PAs appear to be a public good. These and other studies should bring the question of the public benefit of PAs to the fore. Social analysts can now categorically show that the creators of Title VII achieved their objective: to produce goods that benefit the public by extending the reach of doctors through the deployment of PAs. With validated data growing, policy makers can now take stock of their bold initiative and be assured they made the right decision. Why do governments support public health, fund research, provide snow removal, and build lighthouses? Because these activities offer beneficial externalities, or public goods, through tax-dollar use that otherwise might not be undertaken by private services. We can now add PAs to that list. JAAPA

Roderick S. Hooker PhD, PA, is Director of Rheumatology Research, Medical Services, Department of Veterans Affairs, Dallas, Texas.

REFERENCES

1. Moore GT. Will the power of the marketplace produce the workforce we need? Inquiry. 1994; 31(3):276-282.

2. Cawley JF. Physician assistant and Title VII support. Acad Med. 2008;83(11):1049-1056.

3. Hooker RS, Cawley JF, Asprey DP. Physician Assistants: Policy & Practice. 3rd ed. Philadelphia, PA: FA Davis; in press.

4. Strand J, Carter R. Primary care training grants through title VII, section 747: The Duke experience. Perspect Physician Assistant Education. 2003;14(1):25-30.

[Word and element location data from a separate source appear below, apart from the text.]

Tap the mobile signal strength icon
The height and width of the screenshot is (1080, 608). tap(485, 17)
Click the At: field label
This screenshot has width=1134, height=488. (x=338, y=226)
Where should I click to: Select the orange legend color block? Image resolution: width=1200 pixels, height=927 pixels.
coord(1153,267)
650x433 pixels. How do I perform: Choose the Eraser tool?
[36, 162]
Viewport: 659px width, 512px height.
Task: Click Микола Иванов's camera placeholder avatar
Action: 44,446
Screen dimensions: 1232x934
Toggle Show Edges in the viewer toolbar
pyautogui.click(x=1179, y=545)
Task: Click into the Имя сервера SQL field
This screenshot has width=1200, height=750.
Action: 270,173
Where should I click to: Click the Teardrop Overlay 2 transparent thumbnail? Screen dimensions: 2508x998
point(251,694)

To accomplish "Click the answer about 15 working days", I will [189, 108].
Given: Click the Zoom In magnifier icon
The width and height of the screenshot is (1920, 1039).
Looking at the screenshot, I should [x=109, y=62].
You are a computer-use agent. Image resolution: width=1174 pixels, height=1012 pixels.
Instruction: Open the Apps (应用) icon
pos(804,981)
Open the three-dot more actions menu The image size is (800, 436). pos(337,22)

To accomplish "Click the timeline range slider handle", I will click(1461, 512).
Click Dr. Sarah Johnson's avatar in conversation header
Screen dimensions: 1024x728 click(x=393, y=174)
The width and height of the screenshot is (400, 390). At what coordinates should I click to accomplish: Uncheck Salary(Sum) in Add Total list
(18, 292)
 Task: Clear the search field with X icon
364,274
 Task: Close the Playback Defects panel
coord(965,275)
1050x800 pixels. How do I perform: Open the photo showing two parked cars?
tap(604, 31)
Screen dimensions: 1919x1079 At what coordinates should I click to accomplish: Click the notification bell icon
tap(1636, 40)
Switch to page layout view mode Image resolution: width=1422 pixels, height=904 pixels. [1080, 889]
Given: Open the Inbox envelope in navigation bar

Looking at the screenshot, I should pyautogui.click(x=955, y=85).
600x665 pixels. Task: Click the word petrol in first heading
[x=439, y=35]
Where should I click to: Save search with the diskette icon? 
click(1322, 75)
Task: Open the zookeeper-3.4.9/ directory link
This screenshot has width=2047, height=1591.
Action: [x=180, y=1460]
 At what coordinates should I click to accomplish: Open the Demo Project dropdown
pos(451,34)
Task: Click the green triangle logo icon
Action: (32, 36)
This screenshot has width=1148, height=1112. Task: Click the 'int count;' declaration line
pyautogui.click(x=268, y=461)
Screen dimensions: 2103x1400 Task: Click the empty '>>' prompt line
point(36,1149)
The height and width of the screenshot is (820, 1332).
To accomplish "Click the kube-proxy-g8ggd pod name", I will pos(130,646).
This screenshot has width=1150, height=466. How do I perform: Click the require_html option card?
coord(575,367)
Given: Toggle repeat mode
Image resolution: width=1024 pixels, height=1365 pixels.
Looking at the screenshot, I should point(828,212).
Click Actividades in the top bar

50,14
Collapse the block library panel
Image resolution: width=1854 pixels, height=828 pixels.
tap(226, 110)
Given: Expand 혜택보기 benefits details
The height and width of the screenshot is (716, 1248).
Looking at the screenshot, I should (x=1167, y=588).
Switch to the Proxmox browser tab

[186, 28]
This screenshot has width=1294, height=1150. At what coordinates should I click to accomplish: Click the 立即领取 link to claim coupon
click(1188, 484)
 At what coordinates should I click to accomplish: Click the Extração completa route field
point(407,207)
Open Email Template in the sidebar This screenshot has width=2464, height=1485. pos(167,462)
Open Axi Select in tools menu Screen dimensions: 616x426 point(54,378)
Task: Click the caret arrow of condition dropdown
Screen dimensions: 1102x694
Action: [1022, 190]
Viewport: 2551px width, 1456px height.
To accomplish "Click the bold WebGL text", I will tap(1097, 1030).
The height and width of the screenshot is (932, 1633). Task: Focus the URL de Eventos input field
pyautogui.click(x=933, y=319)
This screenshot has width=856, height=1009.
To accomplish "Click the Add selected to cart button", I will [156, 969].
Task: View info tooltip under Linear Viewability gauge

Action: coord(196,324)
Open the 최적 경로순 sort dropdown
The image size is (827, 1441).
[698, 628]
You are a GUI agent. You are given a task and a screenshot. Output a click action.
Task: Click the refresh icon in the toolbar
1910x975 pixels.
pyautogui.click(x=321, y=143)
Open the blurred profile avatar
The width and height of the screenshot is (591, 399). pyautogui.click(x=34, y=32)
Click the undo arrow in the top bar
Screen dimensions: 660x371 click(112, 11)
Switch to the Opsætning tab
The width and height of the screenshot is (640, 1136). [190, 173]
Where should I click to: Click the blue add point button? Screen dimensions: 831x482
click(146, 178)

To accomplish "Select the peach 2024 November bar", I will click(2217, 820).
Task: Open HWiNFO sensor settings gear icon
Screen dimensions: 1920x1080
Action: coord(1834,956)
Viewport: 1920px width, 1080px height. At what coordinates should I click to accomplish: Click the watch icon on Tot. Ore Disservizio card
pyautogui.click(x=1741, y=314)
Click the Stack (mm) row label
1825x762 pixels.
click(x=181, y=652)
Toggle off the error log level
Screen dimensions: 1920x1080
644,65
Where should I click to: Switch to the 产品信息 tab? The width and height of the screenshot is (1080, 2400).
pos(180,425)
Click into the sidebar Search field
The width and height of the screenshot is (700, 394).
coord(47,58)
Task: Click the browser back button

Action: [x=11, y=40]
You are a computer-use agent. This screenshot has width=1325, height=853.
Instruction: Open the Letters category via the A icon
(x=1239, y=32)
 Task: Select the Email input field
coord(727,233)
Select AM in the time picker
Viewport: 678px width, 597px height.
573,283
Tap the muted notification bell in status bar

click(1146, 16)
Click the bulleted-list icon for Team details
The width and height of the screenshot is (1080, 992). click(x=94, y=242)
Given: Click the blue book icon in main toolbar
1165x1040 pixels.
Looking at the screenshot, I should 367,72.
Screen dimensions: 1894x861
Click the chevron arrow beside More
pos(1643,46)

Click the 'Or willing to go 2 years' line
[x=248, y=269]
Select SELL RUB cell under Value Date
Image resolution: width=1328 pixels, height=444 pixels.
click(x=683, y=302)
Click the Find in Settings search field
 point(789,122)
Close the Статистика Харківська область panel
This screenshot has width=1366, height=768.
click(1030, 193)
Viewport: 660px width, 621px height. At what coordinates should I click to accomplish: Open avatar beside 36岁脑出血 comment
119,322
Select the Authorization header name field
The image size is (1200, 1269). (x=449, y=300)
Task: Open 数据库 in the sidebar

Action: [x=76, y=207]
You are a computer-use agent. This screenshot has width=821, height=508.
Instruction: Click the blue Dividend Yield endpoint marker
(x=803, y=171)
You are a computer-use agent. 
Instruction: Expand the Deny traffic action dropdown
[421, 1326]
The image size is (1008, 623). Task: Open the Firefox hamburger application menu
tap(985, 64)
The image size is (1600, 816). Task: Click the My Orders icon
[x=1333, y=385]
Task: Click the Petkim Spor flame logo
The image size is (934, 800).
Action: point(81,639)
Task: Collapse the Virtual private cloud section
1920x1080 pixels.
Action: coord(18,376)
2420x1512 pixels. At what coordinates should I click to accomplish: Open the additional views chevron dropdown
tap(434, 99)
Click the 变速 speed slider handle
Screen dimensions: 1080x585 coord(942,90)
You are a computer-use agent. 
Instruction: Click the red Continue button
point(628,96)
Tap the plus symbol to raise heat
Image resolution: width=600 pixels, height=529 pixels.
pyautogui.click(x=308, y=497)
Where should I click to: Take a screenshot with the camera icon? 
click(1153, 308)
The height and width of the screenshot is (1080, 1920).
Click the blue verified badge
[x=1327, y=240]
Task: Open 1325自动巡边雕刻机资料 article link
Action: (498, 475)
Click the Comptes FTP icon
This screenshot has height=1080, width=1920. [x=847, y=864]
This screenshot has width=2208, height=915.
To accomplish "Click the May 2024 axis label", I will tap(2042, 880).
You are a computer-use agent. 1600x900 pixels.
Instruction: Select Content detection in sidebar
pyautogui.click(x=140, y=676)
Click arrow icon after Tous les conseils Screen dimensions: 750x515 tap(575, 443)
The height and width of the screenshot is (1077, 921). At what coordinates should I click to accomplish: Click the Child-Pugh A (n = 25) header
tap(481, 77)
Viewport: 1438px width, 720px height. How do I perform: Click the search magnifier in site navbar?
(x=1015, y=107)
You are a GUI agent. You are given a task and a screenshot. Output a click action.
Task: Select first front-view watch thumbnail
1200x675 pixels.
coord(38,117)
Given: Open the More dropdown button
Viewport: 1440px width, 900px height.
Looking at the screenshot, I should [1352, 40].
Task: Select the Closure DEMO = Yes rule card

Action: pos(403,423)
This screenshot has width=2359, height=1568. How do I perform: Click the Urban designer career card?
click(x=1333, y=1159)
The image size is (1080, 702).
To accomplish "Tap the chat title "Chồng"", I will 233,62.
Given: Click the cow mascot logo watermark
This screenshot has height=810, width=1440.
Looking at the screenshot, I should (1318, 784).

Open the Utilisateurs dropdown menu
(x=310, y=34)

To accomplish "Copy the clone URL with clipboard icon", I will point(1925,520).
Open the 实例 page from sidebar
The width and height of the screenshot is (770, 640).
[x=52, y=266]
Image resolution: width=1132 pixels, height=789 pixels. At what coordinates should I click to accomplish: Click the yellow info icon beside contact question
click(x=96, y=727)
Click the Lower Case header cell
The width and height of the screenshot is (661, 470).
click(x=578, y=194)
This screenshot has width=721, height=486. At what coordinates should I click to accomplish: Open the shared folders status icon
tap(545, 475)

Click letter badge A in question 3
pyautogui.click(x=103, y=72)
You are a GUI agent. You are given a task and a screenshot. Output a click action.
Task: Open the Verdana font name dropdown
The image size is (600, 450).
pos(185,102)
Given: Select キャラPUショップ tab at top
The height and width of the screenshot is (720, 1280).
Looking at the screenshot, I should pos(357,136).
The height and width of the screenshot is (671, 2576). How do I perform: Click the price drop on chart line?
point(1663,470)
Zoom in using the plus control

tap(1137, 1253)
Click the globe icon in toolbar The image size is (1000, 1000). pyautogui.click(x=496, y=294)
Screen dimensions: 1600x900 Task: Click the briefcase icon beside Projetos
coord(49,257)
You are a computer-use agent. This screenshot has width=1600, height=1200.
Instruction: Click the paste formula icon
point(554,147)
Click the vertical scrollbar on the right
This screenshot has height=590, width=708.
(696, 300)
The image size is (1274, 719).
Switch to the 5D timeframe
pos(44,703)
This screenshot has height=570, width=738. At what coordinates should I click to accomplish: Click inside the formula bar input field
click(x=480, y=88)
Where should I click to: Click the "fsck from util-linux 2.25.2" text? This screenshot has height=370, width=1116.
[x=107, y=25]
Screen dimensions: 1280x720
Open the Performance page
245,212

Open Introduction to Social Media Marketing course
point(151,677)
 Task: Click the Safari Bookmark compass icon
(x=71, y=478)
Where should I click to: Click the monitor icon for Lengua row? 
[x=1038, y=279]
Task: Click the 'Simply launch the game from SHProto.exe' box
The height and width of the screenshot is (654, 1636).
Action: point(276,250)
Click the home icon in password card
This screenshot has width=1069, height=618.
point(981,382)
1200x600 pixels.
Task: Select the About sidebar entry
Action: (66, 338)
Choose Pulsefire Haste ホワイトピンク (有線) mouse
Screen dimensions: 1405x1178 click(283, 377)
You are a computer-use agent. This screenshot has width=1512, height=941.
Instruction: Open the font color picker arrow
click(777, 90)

5. Grumbach K, Hart LG, Mertz E, et al. Who is caring for the underserved? A comparison of primary care physicians and nonphysician clinicians in California and Washington. Ann Fam Med. 2003;1(2):97-104.

6. Hooker RS, Cipher DJ, Sekscenski E. Patient satisfaction with physician assistant, nurse practitioner, and physician care: a national survey of Medicare beneficiaries. J Clin Outcomes Manag. 2005;12(2):88-92.

7. Hooker RS, Cipher DJ. Physician assistant and nurse practitioner prescribing: 1997-2002. J Rural Health. 2005;21(4):355-360.

8. Staton FS, Bhosle MJ, Camacho FT, et al. How PAs improve access to care for the underserved. JAAPA. 2007;20(6):32-40.